A childhood fan of Disney comics and “funny animal stuff” like Donald Duck, Herb Trimpe (b.May 26, 1939, d. April 13, 2015) attended the School of Visual Arts in NYC, hoping to syndicate a comic strip, before going into the United States Air Force from 1962-66, deploying as a weatherman supporting helicopter movements in Viet Nam. Returning in 1966 Trimpe got a foot into the Marvel doorway through an SVA classmate, then artist at Marvel. Trimpe was tapped to run the Photostat machine, occasionally picking up some freelance projects, beginning with Kid Colt, Outlaw, #134 in May 1967.
Trimpe was assigned to pencil The Incredible Hulk with issue #106 in August, 1968, beginning a nearly unbroken seven-year run rendering the character. Trimpe co-created dozens of characters including Jim Wilson, Doc Sampson and famously introduced the Wolverine where Trimpe “shocked to life” the unwittingly iconic Canadian, first sketched by John Romita on writer Len Wein’s concept, as a “secondary or tertiary character… with no particular notion of it going anywhere,” as Trimpe and Wein often co-created in the Hulk storyline.
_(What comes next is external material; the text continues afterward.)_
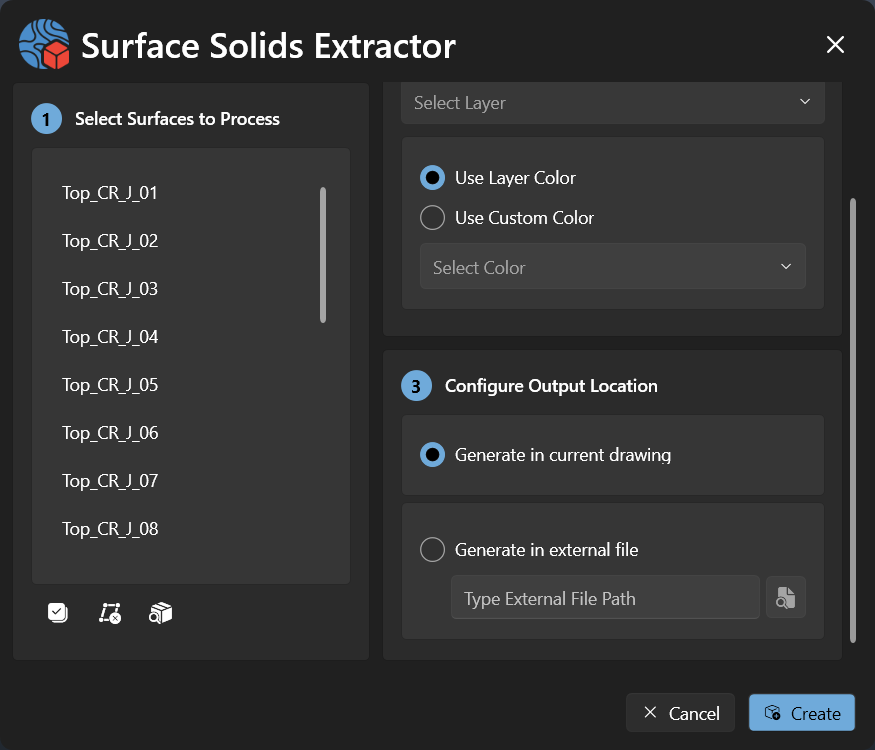Click the Surface Solids Extractor logo icon

pos(44,45)
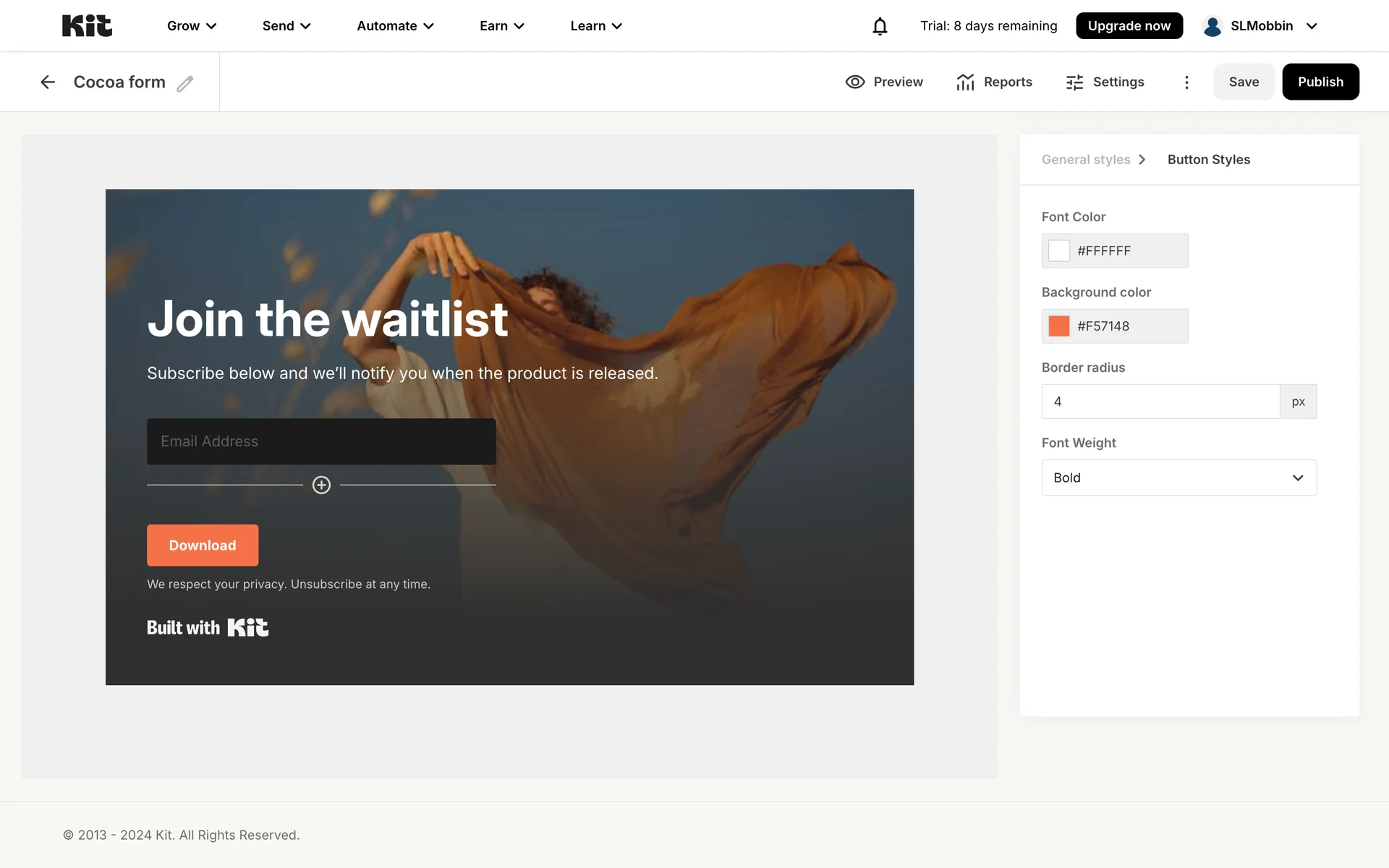Viewport: 1389px width, 868px height.
Task: Open the Reports chart icon
Action: 965,82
Trimpe became a Marvel fixture, penciling nearly every character across dozens of titles over three decades at Marvel. In addition to familiar heroes, Trimpe anchored several licensed efforts, including Godzilla (1977), the giant Japanese robot Shogun Warriors (1979), The Further Adventures of Indiana Jones (1984), The Transformers (1985) and G.I.Joe: A Real American Hero in 1982, a particularly successful gamble by Marvel on the military franchise.
After losing his coveted Marvel staff job in the mid-90’s, he returned to complete his bachelor’s and master’s degrees in art, and in 1999, began teaching. Trimpe continued to freelance for Marvel and other publishers through 2014, receiving the prestigious Inkpot award in 2002 and returning to the Hulk in 2008 with “The Death and Life of the Abomination” in King-Size Hulk #1.
Trimpe was an ordained deacon and in 2002 was recognized for his humanitarian work as a chaplain at the World Trade Center site following the September 11 attacks. Like few other comic families, Trimpe co-created with other Trimpes a few times over his career. Trimpe’s brother, Mike Trimpe, inked an Ant-Man story for Trimpe’s pencils in Marvel Feature #6 in 1972, in the early 90’s, with his son Alexander “Alex” Trimpe, he co-penciled issues of RoboCop, Fantastic Four and The Mighty Thor.
Trimpe continued to engage with the comic community at conventions until he passed away in 2015, survived by his wife and three children from his second wife.